Convert everything from the line containing "Task: Select the Barbarian" down to the line containing "coord(414,275)" into a numbered list, omitting any blank lines.
** Start RECORDED DATA **
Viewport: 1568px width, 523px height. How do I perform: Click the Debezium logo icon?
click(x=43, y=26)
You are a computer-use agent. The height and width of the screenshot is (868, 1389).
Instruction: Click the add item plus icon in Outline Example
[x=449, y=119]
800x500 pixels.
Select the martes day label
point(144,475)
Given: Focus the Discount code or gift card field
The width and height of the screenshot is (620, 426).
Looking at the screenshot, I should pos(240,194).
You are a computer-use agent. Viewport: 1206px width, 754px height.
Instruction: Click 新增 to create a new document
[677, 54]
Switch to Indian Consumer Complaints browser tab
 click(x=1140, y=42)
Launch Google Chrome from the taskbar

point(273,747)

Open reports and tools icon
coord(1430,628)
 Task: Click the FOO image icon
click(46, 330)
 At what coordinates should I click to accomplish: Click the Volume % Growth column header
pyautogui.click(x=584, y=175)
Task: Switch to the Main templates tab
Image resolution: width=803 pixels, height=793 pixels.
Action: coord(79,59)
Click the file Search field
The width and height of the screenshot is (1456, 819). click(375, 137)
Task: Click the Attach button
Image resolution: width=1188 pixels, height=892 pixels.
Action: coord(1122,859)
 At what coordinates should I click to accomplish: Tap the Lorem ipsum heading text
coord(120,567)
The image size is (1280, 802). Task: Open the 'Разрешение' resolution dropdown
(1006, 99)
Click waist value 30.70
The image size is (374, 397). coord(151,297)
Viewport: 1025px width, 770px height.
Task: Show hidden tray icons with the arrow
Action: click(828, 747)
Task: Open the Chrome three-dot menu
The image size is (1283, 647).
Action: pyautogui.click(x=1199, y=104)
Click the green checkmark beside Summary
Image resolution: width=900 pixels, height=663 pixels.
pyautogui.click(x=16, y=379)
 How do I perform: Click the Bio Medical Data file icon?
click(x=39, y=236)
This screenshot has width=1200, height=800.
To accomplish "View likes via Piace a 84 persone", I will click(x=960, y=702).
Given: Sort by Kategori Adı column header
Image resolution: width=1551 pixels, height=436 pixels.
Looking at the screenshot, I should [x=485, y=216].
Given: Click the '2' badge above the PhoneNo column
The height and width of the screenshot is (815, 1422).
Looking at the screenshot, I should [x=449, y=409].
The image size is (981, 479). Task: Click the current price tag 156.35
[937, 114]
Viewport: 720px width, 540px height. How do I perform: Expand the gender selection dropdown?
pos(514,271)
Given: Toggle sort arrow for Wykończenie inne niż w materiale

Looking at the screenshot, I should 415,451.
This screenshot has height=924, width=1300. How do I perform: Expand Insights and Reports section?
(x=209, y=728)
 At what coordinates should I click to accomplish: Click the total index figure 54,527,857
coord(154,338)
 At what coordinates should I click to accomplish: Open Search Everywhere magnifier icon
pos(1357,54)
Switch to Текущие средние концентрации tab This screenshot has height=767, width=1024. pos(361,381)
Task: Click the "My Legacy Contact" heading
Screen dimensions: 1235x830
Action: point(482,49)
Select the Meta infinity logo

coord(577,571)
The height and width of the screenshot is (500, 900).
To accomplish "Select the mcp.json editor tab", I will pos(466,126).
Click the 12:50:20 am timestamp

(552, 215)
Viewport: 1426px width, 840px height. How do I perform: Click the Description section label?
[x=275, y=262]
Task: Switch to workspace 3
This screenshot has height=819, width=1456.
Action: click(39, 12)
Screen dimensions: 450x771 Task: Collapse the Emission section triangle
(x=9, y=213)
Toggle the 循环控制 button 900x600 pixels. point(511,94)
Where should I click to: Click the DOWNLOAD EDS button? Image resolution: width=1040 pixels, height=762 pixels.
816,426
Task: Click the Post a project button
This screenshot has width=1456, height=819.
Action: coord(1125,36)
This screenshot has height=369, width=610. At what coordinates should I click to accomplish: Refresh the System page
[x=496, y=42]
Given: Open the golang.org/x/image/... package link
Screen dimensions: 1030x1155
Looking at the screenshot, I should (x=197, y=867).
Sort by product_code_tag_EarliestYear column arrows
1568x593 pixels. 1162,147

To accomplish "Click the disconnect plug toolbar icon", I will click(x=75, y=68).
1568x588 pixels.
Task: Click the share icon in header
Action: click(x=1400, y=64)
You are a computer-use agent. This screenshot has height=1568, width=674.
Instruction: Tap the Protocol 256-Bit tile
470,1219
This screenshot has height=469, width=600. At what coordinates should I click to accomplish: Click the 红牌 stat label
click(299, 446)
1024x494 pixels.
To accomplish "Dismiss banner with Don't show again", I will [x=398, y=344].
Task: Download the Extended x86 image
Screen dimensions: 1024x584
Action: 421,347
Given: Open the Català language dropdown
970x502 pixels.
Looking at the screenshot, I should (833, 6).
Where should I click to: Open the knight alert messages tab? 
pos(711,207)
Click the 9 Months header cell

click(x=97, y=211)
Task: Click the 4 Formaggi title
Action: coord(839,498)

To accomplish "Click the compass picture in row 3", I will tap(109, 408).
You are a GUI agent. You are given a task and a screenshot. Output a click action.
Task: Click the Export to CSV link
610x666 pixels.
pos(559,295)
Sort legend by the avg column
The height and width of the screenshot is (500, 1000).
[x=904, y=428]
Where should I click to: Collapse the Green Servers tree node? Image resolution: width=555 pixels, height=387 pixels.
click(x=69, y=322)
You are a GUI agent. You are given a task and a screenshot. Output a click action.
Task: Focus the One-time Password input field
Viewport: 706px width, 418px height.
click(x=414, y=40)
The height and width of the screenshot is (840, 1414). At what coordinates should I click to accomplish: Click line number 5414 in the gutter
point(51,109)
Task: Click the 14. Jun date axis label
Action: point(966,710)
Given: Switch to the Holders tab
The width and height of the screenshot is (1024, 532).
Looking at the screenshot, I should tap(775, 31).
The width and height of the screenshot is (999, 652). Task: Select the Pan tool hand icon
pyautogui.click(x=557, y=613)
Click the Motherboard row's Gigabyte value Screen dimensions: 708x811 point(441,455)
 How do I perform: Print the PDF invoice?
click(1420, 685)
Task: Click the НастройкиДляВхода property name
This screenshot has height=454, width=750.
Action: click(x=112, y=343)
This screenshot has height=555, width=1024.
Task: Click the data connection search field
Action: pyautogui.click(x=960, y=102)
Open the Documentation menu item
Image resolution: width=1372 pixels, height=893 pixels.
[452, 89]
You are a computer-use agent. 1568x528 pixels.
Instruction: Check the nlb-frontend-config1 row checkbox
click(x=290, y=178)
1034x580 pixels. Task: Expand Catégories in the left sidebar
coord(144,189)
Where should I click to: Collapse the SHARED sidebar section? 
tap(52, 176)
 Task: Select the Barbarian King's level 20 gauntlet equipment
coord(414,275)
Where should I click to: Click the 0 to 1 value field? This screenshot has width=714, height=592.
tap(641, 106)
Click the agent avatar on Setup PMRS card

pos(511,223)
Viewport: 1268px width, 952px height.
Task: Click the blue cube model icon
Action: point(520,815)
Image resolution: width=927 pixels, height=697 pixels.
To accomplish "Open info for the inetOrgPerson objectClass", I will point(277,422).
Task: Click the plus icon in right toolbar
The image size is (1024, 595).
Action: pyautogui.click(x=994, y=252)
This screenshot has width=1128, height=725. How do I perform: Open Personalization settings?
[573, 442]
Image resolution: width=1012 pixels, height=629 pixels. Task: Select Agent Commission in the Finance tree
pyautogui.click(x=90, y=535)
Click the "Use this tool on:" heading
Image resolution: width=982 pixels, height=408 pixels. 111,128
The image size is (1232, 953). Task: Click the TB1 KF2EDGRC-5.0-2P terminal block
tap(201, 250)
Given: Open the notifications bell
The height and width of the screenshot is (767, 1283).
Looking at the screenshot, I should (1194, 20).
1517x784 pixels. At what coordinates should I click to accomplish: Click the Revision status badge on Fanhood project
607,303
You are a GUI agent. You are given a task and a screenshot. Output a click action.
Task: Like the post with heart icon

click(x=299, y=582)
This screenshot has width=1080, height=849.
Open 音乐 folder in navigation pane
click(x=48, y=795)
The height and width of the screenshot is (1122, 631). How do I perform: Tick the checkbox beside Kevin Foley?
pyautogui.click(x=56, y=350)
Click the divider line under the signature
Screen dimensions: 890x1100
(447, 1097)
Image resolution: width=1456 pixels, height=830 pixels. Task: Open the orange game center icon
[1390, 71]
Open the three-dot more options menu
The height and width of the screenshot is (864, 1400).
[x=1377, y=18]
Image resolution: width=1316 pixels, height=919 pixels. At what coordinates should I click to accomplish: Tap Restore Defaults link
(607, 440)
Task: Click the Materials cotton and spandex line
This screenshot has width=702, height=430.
** End RECORDED DATA **
● FINAL RESULT
1.  Task: Select the Barbarian King's level 20 gauntlet equipment
2. coord(414,275)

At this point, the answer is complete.